**To do:**
Render as a Markdown table with the columns "No." and "Entry" every line of the items from the line containing "Open the 选项 menu" up to and including the line containing "coord(296,295)", numbering each line and leaving out any blank lines.

**Data section:**
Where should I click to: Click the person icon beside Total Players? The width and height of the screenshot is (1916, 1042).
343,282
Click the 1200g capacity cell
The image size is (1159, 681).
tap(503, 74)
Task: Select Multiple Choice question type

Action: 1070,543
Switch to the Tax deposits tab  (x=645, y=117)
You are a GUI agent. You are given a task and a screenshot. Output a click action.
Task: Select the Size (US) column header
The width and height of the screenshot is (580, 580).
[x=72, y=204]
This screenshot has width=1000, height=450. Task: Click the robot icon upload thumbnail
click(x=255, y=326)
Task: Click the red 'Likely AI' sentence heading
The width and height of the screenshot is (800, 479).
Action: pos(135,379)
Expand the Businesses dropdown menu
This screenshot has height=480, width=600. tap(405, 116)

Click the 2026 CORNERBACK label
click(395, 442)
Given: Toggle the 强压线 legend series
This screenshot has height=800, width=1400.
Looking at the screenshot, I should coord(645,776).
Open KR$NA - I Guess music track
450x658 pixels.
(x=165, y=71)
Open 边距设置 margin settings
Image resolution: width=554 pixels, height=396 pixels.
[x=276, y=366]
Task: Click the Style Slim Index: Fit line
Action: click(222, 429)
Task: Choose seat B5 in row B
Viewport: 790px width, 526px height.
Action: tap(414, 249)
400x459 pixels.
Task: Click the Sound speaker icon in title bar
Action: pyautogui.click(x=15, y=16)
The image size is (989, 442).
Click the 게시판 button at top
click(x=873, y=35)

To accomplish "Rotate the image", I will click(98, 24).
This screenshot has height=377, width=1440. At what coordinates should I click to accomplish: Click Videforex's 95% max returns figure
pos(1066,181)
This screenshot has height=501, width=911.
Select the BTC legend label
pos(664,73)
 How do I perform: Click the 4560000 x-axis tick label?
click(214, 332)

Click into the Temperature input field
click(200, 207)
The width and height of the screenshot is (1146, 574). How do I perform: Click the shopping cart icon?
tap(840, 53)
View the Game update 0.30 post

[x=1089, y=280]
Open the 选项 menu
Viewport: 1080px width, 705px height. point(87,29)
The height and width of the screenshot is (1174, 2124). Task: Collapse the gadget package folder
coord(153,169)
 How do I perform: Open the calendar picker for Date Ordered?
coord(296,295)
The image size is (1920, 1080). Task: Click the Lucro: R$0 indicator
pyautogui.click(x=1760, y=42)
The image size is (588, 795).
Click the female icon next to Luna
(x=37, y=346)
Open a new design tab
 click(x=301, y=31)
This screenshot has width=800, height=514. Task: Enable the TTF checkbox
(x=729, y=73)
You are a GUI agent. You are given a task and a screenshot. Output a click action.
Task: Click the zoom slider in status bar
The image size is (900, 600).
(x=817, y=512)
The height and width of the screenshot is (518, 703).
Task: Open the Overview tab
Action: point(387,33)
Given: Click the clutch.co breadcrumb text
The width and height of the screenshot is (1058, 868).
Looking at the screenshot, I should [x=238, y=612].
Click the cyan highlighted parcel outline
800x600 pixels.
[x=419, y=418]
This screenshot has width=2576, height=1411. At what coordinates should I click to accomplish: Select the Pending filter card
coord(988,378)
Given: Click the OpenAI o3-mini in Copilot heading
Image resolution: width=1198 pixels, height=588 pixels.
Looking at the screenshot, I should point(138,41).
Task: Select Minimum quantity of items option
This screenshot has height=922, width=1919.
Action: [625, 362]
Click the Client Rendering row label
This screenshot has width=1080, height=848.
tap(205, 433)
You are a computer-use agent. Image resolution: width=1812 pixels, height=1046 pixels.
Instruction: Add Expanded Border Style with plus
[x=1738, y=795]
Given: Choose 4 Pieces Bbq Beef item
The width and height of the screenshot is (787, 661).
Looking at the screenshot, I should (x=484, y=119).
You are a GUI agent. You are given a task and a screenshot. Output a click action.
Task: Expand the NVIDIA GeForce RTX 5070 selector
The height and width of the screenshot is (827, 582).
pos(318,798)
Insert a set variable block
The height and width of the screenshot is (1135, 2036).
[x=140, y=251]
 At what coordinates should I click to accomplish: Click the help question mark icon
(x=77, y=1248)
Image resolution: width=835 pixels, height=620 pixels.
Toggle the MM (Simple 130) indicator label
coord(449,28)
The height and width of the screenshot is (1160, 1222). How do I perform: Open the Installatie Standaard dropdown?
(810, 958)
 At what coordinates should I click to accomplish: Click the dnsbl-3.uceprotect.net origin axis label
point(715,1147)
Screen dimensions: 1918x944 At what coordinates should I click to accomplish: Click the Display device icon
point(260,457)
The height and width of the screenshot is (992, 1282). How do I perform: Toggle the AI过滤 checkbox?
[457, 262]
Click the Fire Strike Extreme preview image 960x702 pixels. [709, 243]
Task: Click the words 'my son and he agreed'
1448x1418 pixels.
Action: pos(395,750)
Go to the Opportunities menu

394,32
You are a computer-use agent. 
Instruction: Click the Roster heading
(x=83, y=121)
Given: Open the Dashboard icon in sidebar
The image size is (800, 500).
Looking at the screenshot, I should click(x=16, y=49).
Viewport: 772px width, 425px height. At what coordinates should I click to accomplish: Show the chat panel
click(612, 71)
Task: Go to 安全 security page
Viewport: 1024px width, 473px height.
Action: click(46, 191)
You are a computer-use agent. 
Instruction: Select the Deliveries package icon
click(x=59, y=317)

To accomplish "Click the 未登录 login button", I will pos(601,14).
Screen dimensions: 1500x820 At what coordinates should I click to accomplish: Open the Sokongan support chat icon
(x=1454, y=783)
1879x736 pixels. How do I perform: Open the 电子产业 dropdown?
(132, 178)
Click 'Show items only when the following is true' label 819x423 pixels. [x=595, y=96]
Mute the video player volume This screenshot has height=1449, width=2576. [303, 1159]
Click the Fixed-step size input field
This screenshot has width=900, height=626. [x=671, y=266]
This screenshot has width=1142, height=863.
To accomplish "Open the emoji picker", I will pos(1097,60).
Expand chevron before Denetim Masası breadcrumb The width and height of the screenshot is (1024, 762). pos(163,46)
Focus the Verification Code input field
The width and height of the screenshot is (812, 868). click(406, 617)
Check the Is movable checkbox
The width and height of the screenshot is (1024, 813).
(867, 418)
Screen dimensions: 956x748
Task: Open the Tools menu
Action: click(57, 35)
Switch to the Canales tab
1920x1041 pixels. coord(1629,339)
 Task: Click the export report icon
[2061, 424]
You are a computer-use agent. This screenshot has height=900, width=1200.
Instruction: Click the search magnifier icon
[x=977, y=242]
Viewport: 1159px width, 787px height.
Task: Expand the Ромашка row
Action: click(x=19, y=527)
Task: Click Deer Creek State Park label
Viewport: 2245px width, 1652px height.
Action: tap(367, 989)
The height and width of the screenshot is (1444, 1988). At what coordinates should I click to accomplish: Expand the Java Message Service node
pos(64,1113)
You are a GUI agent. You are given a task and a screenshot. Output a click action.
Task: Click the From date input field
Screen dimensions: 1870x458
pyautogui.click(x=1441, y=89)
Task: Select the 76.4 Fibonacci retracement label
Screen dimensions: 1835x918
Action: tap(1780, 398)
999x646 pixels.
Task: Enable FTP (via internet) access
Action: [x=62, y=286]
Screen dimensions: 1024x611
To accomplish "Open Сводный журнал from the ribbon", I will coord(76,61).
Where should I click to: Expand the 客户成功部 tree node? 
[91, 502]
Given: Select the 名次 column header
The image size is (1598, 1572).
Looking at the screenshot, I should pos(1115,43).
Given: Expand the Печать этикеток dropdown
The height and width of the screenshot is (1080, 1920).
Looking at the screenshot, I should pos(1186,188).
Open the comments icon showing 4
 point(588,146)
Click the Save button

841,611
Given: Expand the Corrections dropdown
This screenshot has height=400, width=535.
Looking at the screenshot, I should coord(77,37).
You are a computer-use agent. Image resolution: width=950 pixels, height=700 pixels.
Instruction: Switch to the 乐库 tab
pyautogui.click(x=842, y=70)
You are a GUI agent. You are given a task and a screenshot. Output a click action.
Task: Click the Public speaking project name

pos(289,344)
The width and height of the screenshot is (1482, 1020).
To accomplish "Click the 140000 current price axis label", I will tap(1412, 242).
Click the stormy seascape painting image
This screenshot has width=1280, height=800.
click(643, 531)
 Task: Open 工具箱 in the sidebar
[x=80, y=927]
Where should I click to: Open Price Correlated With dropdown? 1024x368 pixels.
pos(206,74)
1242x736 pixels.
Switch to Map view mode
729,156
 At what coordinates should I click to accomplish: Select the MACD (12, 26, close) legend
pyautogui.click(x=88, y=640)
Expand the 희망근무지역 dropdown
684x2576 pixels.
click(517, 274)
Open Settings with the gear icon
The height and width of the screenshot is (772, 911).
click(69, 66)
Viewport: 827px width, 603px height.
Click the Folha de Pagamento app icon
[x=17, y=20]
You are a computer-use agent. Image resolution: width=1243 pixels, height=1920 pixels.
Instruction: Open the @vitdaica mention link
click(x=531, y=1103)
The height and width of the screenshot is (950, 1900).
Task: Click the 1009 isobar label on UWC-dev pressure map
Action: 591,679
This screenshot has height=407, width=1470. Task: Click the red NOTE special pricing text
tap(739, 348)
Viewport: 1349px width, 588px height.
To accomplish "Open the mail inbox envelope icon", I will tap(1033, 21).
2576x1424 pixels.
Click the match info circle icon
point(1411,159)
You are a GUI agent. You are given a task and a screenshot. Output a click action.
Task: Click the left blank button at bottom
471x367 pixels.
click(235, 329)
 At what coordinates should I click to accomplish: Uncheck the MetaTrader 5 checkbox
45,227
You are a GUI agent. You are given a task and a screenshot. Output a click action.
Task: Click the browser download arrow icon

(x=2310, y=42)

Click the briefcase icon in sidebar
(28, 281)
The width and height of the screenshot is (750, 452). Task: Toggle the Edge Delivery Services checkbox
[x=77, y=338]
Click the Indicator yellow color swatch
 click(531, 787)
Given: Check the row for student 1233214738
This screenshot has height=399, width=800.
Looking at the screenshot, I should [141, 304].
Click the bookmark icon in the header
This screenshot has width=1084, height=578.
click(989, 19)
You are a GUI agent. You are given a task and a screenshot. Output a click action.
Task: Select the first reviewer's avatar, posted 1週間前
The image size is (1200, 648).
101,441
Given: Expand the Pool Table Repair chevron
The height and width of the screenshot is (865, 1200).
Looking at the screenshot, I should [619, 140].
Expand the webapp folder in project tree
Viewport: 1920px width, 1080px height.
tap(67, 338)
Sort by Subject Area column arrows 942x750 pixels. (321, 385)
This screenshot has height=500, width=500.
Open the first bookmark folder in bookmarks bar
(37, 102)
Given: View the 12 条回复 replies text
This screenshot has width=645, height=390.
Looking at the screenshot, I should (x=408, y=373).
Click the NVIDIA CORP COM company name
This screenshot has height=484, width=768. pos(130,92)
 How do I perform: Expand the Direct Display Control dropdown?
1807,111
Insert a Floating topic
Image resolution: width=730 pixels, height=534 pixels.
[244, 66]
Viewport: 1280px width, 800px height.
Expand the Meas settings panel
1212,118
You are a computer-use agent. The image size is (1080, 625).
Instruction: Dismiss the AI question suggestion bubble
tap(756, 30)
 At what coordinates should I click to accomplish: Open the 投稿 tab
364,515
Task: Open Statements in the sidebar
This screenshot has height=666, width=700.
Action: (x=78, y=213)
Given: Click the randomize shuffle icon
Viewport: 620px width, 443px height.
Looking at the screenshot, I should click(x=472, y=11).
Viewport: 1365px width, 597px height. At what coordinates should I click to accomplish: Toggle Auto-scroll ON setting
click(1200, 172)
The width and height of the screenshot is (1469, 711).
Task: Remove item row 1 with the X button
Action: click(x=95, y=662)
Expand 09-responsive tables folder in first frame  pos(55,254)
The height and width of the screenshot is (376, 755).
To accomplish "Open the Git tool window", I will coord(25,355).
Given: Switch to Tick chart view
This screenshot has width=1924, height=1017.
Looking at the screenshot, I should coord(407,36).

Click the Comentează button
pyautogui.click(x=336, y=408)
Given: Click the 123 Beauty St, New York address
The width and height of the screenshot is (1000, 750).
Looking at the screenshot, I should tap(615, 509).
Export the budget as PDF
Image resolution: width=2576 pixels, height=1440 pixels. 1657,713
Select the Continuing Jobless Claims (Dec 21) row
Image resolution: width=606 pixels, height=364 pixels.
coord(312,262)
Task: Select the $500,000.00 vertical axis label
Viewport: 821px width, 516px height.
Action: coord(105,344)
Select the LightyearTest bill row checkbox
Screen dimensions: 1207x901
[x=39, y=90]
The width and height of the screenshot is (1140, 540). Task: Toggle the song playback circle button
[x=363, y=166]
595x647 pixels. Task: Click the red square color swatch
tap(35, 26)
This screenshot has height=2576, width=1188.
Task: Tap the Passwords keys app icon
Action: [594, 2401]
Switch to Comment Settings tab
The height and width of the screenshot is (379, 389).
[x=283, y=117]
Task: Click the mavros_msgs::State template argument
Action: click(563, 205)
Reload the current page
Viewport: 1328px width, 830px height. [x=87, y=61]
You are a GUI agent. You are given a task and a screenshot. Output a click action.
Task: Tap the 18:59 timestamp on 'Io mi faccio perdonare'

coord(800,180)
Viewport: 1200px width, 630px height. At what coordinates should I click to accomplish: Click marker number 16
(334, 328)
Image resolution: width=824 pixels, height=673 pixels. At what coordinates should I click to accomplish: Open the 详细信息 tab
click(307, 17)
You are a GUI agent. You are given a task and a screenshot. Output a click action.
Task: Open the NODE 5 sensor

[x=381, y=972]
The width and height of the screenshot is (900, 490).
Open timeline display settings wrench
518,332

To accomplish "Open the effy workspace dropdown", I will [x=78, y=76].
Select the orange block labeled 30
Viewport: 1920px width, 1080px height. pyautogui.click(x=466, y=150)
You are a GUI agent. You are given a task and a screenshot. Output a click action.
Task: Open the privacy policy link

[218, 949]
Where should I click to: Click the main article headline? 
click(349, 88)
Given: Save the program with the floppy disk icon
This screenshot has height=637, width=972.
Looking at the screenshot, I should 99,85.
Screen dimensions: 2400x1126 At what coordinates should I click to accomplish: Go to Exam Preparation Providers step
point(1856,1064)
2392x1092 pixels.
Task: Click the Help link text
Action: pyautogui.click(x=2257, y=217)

**Solution to this task:**
| No. | Entry |
|---|---|
| 1 | Open the 选项 menu |
| 2 | Viewport: 1080px width, 705px height. point(87,29) |
| 3 | The height and width of the screenshot is (1174, 2124). Task: Collapse the gadget package folder |
| 4 | coord(153,169) |
| 5 |  How do I perform: Open the calendar picker for Date Ordered? |
| 6 | coord(296,295) |